→ **The data**

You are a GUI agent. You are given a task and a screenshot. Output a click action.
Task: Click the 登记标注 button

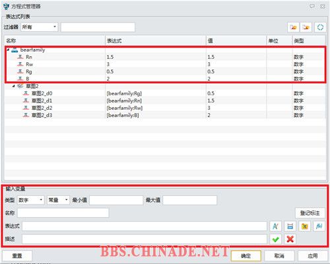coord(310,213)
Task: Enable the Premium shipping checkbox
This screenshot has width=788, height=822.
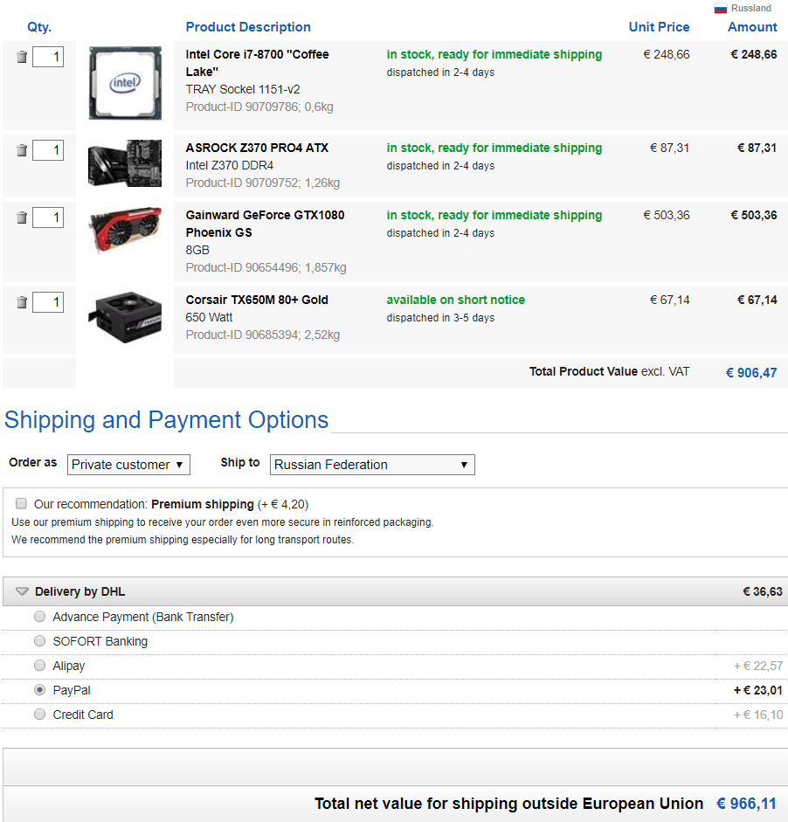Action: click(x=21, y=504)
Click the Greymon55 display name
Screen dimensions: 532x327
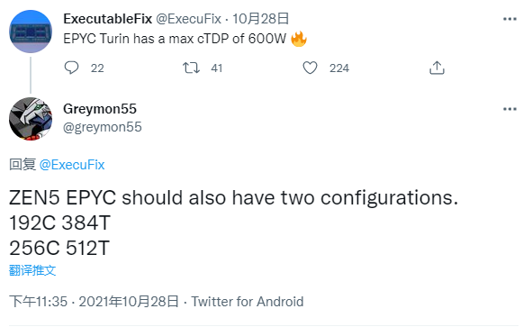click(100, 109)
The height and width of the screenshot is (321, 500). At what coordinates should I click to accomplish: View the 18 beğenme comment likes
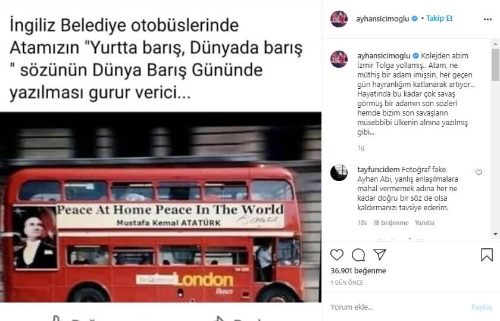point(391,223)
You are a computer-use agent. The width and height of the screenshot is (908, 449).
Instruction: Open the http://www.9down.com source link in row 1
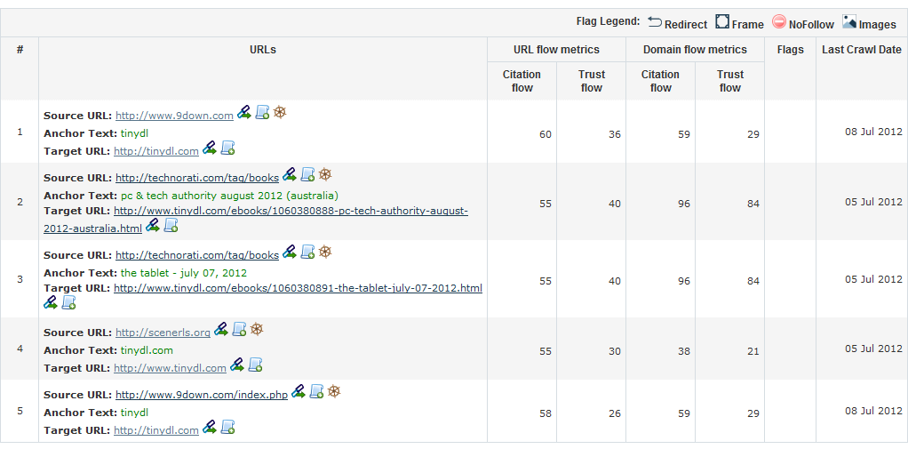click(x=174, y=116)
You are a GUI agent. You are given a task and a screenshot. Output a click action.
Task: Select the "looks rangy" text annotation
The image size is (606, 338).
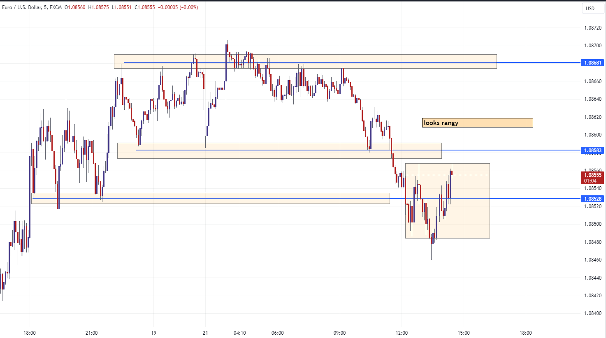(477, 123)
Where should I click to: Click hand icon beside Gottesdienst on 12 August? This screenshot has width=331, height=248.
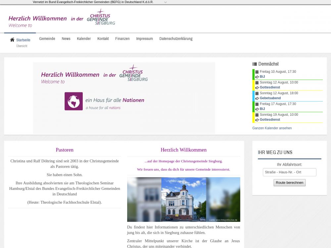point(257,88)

→ **Task directions**
When you transcribe the lines above, keep every word exact but leave the pictures behind.

→ **Completed task**
You are a GUI agent. You are given a task and a screenshot. Output a click action.
Task: Click the 登记标注 button

coord(310,213)
Task: Enable the Premium shipping checkbox
This screenshot has width=788, height=822.
Action: click(x=21, y=504)
Click the Greymon55 display name
Screen dimensions: 532x327
click(100, 109)
The height and width of the screenshot is (321, 500). At what coordinates should I click to accomplish: View the 18 beğenme comment likes
point(391,223)
You are a computer-use agent. The width and height of the screenshot is (908, 449).
Instruction: Open the http://www.9down.com source link in row 1
click(x=174, y=116)
You are a GUI agent. You are given a task and a screenshot. Output a click action.
Task: Select the "looks rangy" text annotation
The image size is (606, 338).
(477, 123)
Where should I click to: Click hand icon beside Gottesdienst on 12 August? This screenshot has width=331, height=248.
point(257,88)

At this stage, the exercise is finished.